KUTIPAN TEKS
· · · ·
Kiat - Kiat Agar Tetap Istiqomah
Yang
dimaksud istiqomah adalah menempuh jalan (agama) yang lurus (benar)
dengan tidak berpaling ke kiri maupun ke kanan. Istiqomah ini mencakup
pelaksanaan semua bentuk ketaatan (kepada Allah) lahir dan batin, dan
meninggalkan semua bentuk larangan-Nya. Inilah pengertian istiqomah yang
disebutkan oleh Ibnu Rajab Al Hambali. Di antara ayat yang menyebutkan keutamaan istiqomah adalah firman Allah Ta’ala: “Sesungguhnya orang-orang yang mengatakan: “Rabb kami ialah Allah” kemudian mereka istiqomah pada pendirian mereka,
maka malaikat akan turun kepada mereka (dengan mengatakan): “Janganlah
kamu merasa takut dan janganlah kamu merasa sedih; dan bergembiralah
kamu dengan (memperoleh) surga yang telah dijanjikan Allah kepadamu”.” (QS. Fushilat: 30)
Yang dimaksud dengan istiqomah di sini terdapat tiga pendapat di kalangan ahli tafsir:
1. Istiqomah di atas tauhid, sebagaimana yang dikatakan oleh Abu Bakr Ash Shidiq dan Mujahid,
2. Istiqomah dalam ketaatan dan menunaikan kewajiban Allah, sebagaimana dikatakan oleh Ibnu ‘Abbas, Al Hasan dan Qotadah,
3. Istiqomah di atas ikhlas dan dalam beramal hingga maut menjemput, sebagaimana dikatakan oleh Abul ‘Aliyah dan As Sudi.
· · · ·
CUPLIKAN DATA

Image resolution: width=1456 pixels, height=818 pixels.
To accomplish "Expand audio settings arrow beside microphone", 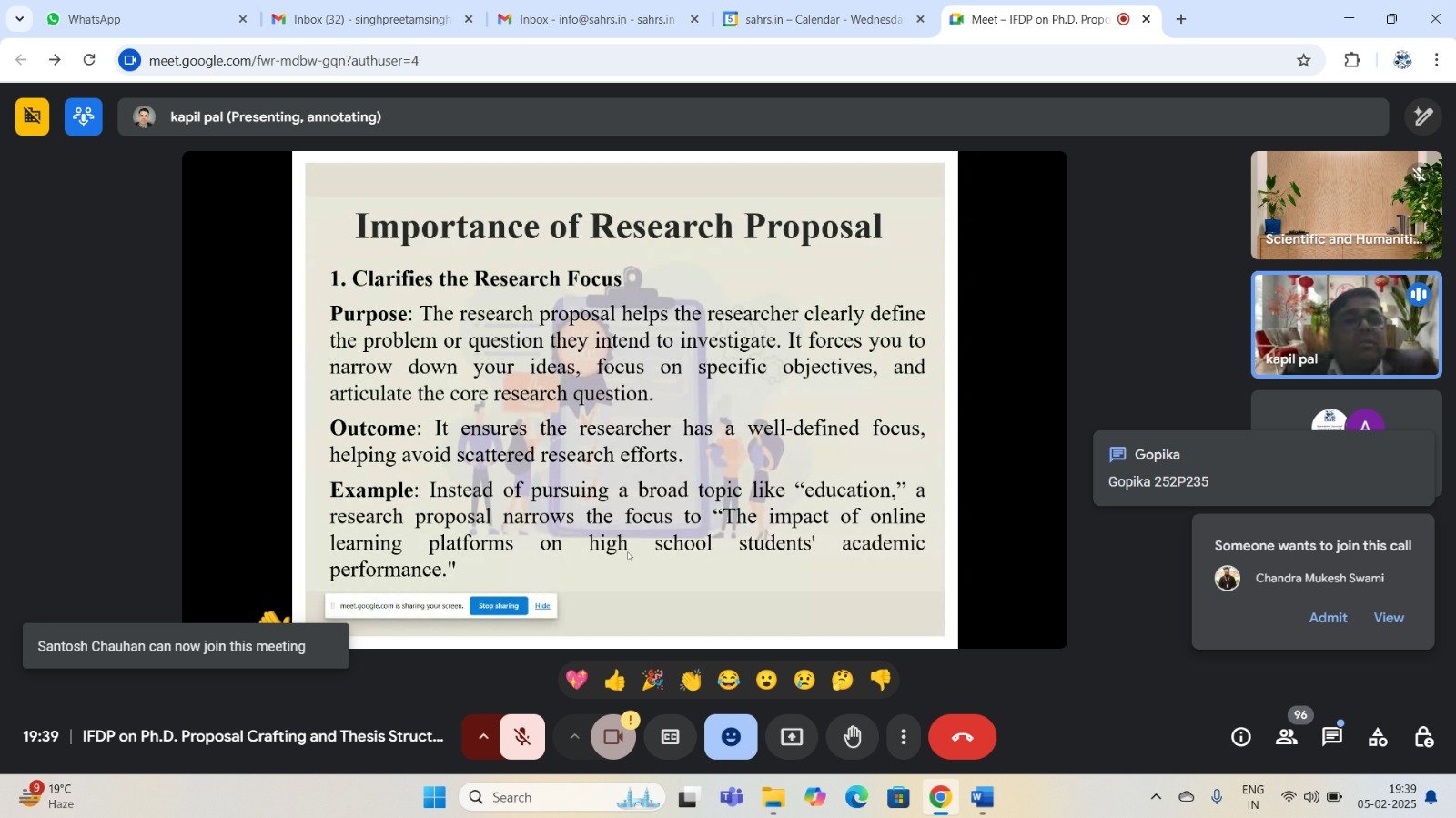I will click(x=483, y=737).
· · · ·
YANG PERLU DIKERJAKAN
1) Dalam satu sampai tiga kalimat, jelaskan mengapa kutipan teks tentang istiqomah menyertakan QS. Fushilat: 30.
2) Menurut kutipan teks tentang istiqomah, siapa yang berpendapat bahwa istiqomah dalam QS. Fushilat: 30 berarti istiqomah di atas tauhid? Tolong sebutkan nama-namanya.

DAFTAR JAWABAN
1) Ayat itu disertakan karena termasuk ayat yang menyebutkan keutamaan istiqomah. Ayat itu menyatakan bahwa orang yang mengatakan "Rabb kami ialah Allah" lalu istiqomah akan didatangi malaikat. Malaikat itu menyuruh mereka tidak takut dan tidak sedih, serta bergembira dengan surga yang dijanjikan Allah.

2) Abu Bakr Ash Shidiq dan Mujahid.